14 Jan 2019 - {{hitsCtrl.values.hits}}
Sri Lanka may have sorted out its political gridlock for the moment, which hurt the investor sentiments the most, paralysing the country’s administration and economy but the effects that it left appear to linger on for some time.
The exit of foreigners from government securities and equities markets have continued unabated in the new year, the data released by the Central Bank and Colombo Stock Exchange showed.
The foreigners have sold net Rs.3.6 billion during the week ended January 11, 2019 from the government securities market while the stock market saw a net outflow of Rs.753 million during the same period, bringing the total outflow for the year so far up to Rs.10.3 billion and Rs.860 million, respectively.

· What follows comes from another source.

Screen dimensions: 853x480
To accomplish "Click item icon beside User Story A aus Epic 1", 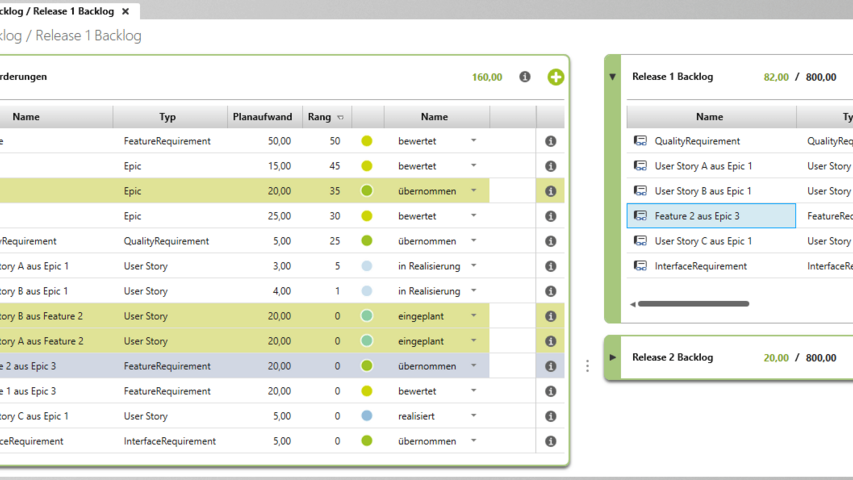I will pyautogui.click(x=641, y=166).
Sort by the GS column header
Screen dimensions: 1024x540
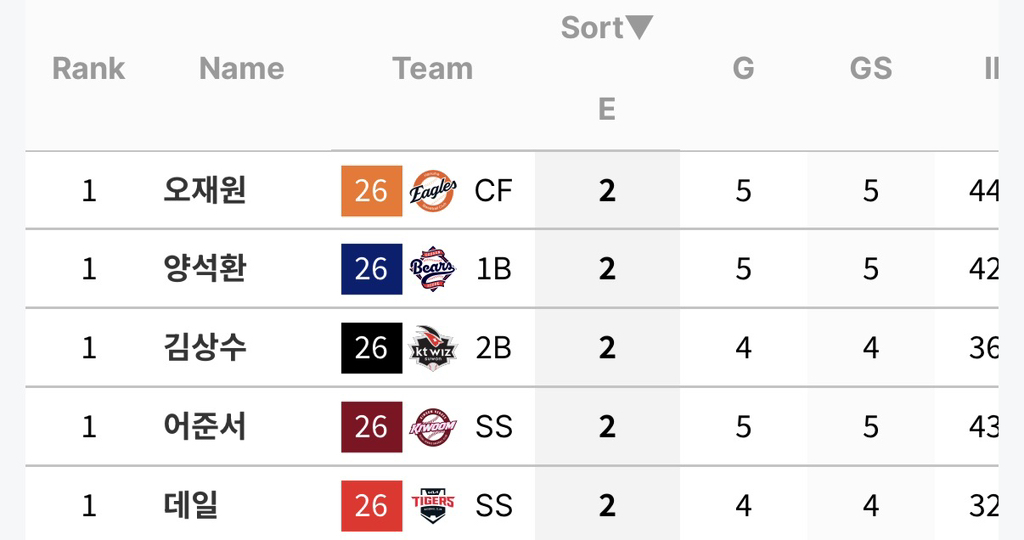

During 2018, Sri Lanka’s government securities market lost Rs.160 billion while the Colombo Stock Exchange saw a Rs.22.8 billion net outflow.
The rise in the US treasury yields on the back of a strong US economy sparked foreign bond sell offs in the emerging and frontier markets as foreign investors sought less risky assets to park their funds.
The pace of such outflows increased since October 26 when President Maithripala Sirisena triggered a constitutional crisis during which all three global rating agencies cut Sri Lanka’s sovereign rating due to heightened refinancing risks amid political uncertainty.
Foreign holding in government securities have more than halved from a year ago to Rs.154.2 billion by January 11, 2019.
The pressure adds to the currency, which fell in value by 19.56 percent in 2018 and the reserves lost US $ 1.12 billion in defence of the rupee.
Sri Lanka ended the year with gross official reserves of US $ 6.9 billion.
In contrast, in 2017, Sri Lanka purchased US $ 1.165 billion to strengthen the reserves and the rupee depreciation was a modest
2.04 percent.
So far in 2019, the Sri Lankan rupee has appreciated by 0.3 percent against the US dollar.
The Central Bank recently said it intends to cut the volume of rupees the foreigners can hold from the existing 10 percent to 5.0 percent in a bid to reduce the foreign exchange volatility.
“In view of the increased volatility in global financial markets, we intend to reduce the threshold for foreign investment in rupee-denominated government securities from 10 percent to 5 percent,” said Central Bank Governor Dr. Indrajit Coomaraswamy unveiling the monetary policy framework for 2019 and beyond.